The company started in October 2017 by automating the administration required for each of the 12,000 recruits that join the company each year.
New starters are required to obtain a security vetting certificate and email it to PostNL. It takes PostNL staff 20 minutes to complete the administration steps for each new joiner. By automating the process, the company has been able to save 4,000 hours of work a year – equivalent to over three members of full-time staff.
“We are managing growth and decline at the same time, and that simultaneous change is really a challenge”
Bob van Ierland, PostNL
PostNL is using the same technology to automate the administration required when staff are off sick. The company typically handles 25,000 sickness reports each year, each of which takes two minutes – a total of at least 100 working days a year.

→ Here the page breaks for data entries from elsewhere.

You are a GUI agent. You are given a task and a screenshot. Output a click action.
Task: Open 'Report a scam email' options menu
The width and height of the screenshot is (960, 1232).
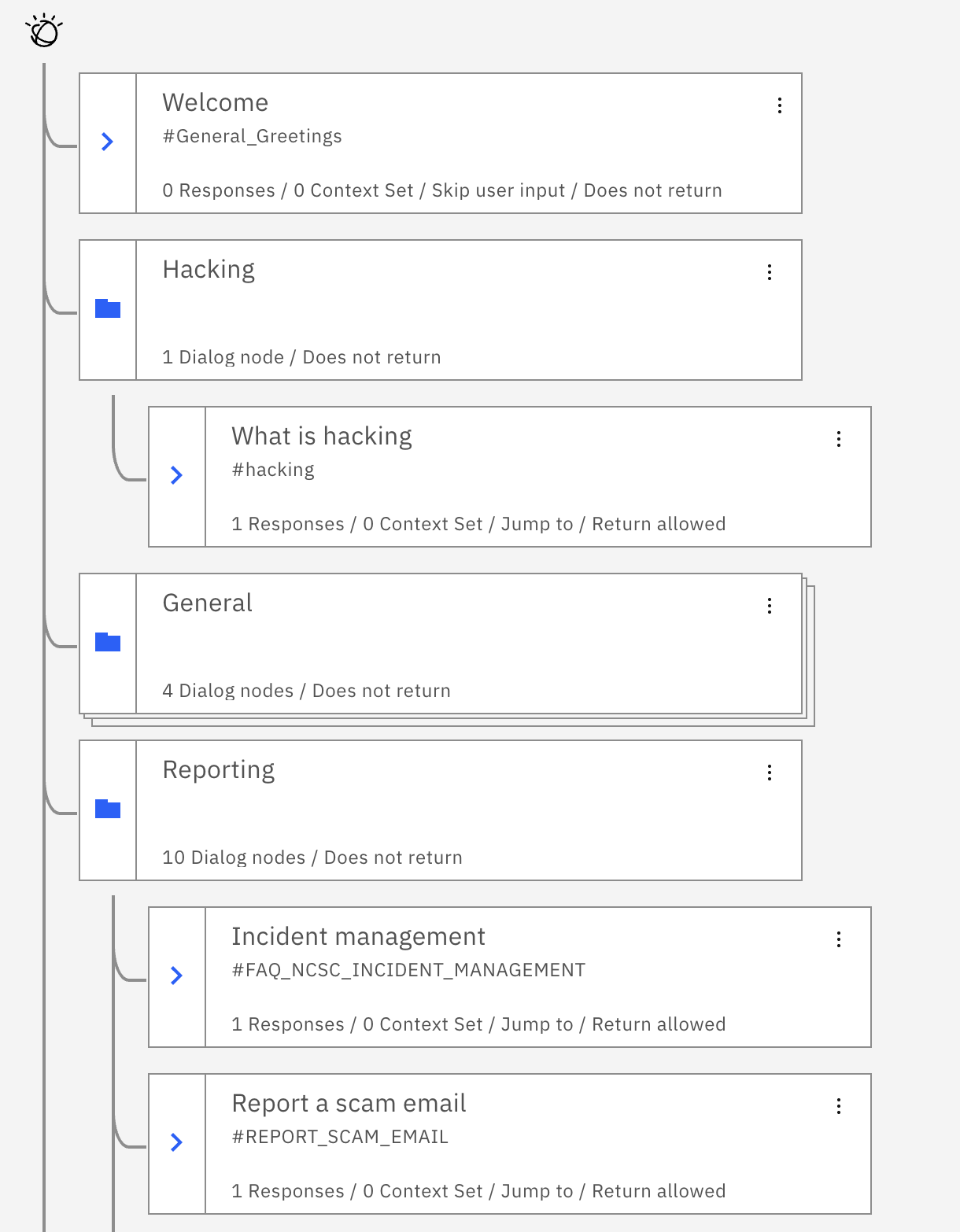click(838, 1106)
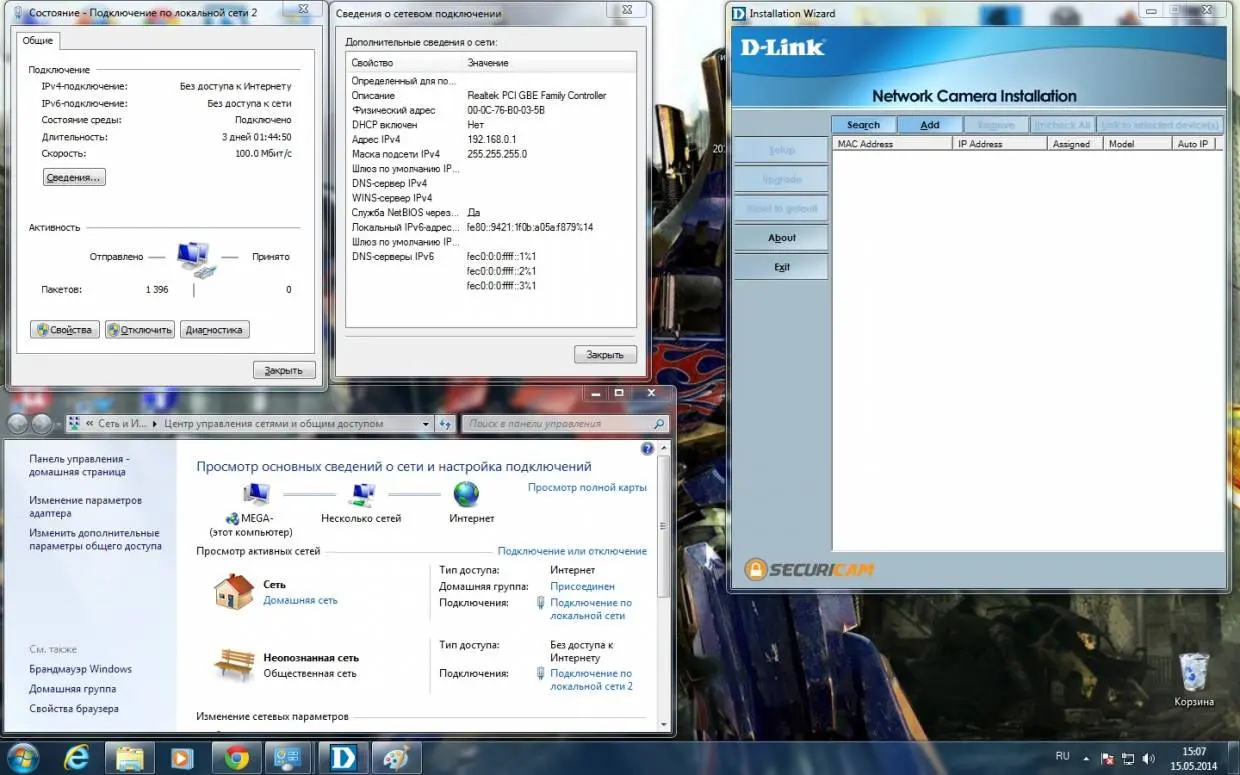Launch Internet Explorer from the taskbar
Image resolution: width=1240 pixels, height=775 pixels.
(x=77, y=758)
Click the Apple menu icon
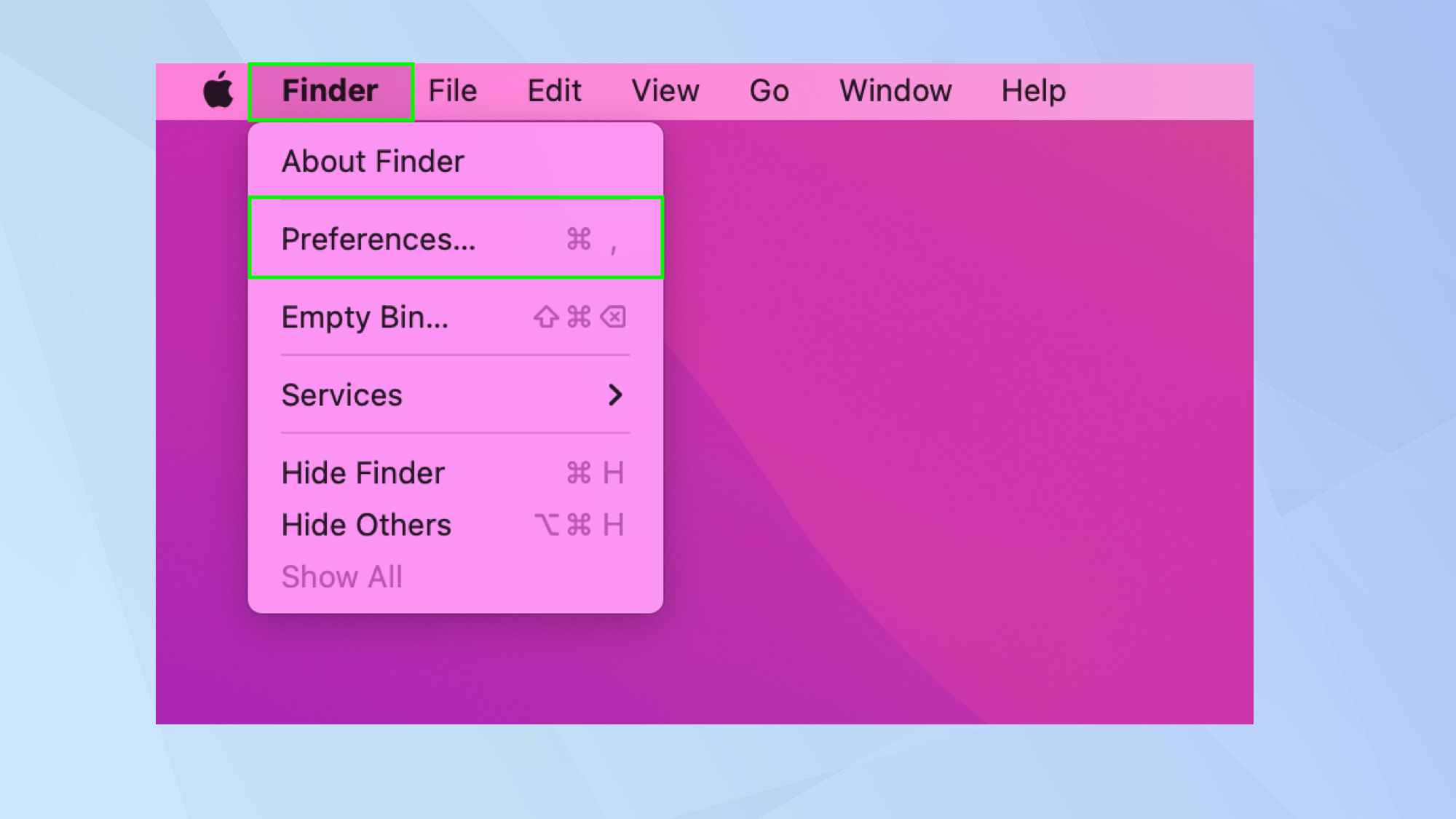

“Now we have a robot that scans the functional email address [for medical notes], opens the PDF, scans it to see who’s report it is, uploads it to the person’s illness manager [portal] and closes down the application,” said Van Ierland, in an interview at the Unleash World Conference and Expo in Amsterdam.
The robot checks the inbox at 9am, 1pm and 5pm, spending 10 to 15 minutes each time, but with the robot on duty for 168 hours a week, this leaves plenty of time for other tasks.
“Unlike humans, robots do not go to the toilet, do not go on holiday, they don’t chat at the coffee machine,” said Van Ierland.
The HR team has identified 28 HR services that can benefit from robotic process automation (RPA). They include planning road transport, and the allocation of resources on trucks to make deliveries between depots. That will free people up to manage peaks and troughs throughout the season, such as the surge of deliveries during the Christmas period.
The work has so far enabled PostNL to reduce its headcount in its HR department by 30%, from 530 full-time equivalent employees, to 370.
Automation will allow PostNL to reduce its HR services department by 15% while improving the quality of service, potentially freeing 20 HR staff from routine administrative work.
PostNL also expects to see significant benefits for automation in its call centres. The company is using mobile apps to train its call centre agents on how to answer questions from customers. “By using the app they learn twice as fast, they provide better answers to our customers, and they are more confident in their jobs,” said Van Ierland.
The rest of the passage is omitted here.